TF 2.0 is out! Get hands-on practice at TF World, Oct 28-31. Use code TF20 for 20% off select passes. Register now

Keras custom callbacks

View on TensorFlow.org View source on GitHub Download notebook

A custom callback is a powerful tool to customize the behavior of a Keras model during training, evaluation, or inference, including reading/changing the Keras model. Examples include tf.keras.callbacks.TensorBoard where the training progress and results can be exported and visualized with TensorBoard, or tf.keras.callbacks.ModelCheckpoint where the model is automatically saved during training, and more. In this guide, you will learn what Keras callback is, when it will be called, what it can do, and how you can build your own. Towards the end of this guide, there will be demos of creating a couple of simple callback applications to get you started on your custom callback.

Setup

from __future__ import absolute_import, division, print_function, unicode_literals

import tensorflow as tf

Introduction to Keras callbacks

In Keras, Callback is a python class meant to be subclassed to provide specific functionality, with a set of methods called at various stages of training (including batch/epoch start and ends), testing, and predicting. Callbacks are useful to get a view on internal states and statistics of the model during training. You can pass a list of callbacks (as the keyword argument callbacks) to any of tf.keras.Model.fit(), tf.keras.Model.evaluate(), and tf.keras.Model.predict() methods. The methods of the callbacks will then be called at different stages of training/evaluating/inference.

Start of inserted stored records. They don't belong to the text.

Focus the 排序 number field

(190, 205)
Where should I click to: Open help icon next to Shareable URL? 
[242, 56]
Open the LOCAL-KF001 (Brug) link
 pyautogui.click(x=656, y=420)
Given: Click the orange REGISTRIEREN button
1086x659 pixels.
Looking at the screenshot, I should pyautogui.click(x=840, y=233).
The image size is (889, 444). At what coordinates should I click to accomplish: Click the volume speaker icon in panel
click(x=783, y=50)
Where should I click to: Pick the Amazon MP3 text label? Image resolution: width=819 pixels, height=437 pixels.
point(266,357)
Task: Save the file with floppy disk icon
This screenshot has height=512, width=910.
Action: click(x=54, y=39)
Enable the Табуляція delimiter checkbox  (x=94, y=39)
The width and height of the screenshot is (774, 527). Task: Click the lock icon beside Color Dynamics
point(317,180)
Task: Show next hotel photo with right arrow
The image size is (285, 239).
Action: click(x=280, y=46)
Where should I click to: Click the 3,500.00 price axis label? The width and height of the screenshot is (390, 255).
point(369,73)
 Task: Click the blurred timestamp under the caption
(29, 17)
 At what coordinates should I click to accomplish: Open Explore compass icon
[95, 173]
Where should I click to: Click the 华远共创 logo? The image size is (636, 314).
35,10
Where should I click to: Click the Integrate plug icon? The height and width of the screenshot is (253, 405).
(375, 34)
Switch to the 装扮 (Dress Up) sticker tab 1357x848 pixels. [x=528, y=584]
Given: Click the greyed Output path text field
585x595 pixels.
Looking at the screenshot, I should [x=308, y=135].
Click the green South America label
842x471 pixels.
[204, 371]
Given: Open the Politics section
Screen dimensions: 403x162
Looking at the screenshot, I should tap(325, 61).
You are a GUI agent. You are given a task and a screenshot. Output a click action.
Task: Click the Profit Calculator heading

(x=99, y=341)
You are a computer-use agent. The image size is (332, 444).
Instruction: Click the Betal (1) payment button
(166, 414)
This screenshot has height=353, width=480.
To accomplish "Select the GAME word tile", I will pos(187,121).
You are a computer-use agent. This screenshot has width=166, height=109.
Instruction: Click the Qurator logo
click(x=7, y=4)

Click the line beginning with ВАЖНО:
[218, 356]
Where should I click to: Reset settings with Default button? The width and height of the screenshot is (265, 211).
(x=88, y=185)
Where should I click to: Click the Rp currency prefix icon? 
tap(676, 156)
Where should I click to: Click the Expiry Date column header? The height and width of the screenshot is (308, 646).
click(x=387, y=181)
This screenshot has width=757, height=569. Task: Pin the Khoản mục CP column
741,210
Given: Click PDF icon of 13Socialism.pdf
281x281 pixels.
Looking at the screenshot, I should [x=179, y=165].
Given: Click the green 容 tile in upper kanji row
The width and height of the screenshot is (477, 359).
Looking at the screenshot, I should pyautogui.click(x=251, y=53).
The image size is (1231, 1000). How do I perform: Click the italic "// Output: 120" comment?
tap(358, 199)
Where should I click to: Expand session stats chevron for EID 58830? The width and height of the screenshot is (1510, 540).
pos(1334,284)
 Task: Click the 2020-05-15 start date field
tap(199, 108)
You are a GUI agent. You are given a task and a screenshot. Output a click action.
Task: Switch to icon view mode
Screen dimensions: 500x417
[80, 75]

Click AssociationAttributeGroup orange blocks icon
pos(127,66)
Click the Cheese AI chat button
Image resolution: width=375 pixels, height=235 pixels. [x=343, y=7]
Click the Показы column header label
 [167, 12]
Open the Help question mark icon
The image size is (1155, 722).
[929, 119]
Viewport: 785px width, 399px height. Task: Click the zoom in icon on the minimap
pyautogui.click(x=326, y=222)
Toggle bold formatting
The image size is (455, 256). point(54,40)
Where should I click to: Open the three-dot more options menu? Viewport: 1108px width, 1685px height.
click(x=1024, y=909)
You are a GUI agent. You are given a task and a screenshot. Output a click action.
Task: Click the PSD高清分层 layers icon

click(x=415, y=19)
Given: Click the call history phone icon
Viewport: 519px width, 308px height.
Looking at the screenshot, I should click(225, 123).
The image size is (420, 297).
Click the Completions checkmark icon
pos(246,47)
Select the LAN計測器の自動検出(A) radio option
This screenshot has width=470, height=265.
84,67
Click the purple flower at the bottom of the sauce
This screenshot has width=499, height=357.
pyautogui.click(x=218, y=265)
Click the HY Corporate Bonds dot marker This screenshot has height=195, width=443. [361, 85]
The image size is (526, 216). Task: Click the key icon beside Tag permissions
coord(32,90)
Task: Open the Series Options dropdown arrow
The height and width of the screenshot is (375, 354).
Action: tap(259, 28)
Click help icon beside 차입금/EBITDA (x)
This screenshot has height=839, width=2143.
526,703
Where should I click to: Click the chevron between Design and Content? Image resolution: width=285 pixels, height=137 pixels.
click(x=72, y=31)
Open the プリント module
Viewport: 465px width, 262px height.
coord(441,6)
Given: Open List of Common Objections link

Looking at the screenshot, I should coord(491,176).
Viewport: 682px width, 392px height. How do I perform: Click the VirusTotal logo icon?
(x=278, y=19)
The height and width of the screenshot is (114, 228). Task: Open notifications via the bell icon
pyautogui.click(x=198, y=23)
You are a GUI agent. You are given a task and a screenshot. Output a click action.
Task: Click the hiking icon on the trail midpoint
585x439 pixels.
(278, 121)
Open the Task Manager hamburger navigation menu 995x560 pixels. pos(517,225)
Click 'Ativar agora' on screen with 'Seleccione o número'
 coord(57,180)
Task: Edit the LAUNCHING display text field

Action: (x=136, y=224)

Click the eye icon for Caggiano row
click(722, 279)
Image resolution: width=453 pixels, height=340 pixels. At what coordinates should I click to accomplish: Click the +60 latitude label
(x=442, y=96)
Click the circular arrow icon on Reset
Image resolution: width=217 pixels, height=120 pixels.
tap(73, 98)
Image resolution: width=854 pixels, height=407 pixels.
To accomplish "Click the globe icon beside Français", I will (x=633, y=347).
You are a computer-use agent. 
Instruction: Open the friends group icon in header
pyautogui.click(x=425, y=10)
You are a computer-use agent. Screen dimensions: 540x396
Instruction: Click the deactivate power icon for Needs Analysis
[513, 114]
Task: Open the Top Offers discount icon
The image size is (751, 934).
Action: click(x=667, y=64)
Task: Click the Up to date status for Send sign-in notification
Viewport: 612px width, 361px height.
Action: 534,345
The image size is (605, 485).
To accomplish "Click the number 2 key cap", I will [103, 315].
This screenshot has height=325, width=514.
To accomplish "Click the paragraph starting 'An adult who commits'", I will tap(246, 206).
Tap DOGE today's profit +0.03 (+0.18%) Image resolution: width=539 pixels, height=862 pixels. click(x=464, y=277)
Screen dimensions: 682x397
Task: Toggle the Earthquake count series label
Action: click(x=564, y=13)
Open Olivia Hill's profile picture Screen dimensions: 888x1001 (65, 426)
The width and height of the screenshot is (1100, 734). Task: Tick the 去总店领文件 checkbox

To get started, let's import tensorflow and define a simple Sequential Keras model:

# Define the Keras model to add callbacks to
def get_model():
  model = tf.keras.Sequential()
  model.add(tf.keras.layers.Dense(1, activation = 'linear', input_dim = 784))
  model.compile(optimizer=tf.keras.optimizers.RMSprop(lr=0.1), loss='mean_squared_error', metrics=['mae'])
  return model

Then, load the MNIST data for training and testing from Keras datasets API:

# Load example MNIST data and pre-process it
(x_train, y_train), (x_test, y_test) = tf.keras.datasets.mnist.load_data()
x_train = x_train.reshape(60000, 784).astype('float32') / 255
x_test = x_test.reshape(10000, 784).astype('float32') / 255

Now, define a simple custom callback to track the start and end of every batch of data. During those calls, it prints the index of the current batch.

import datetime

class MyCustomCallback(tf.keras.callbacks.Callback):

  def on_train_batch_begin(self, batch, logs=None):
    print('Training: batch {} begins at {}'.format(batch, datetime.datetime.now().time()))

  def on_train_batch_end(self, batch, logs=None):
    print('Training: batch {} ends at {}'.format(batch, datetime.datetime.now().time()))

  def on_test_batch_begin(self, batch, logs=None):
    print('Evaluating: batch {} begins at {}'.format(batch, datetime.datetime.now().time()))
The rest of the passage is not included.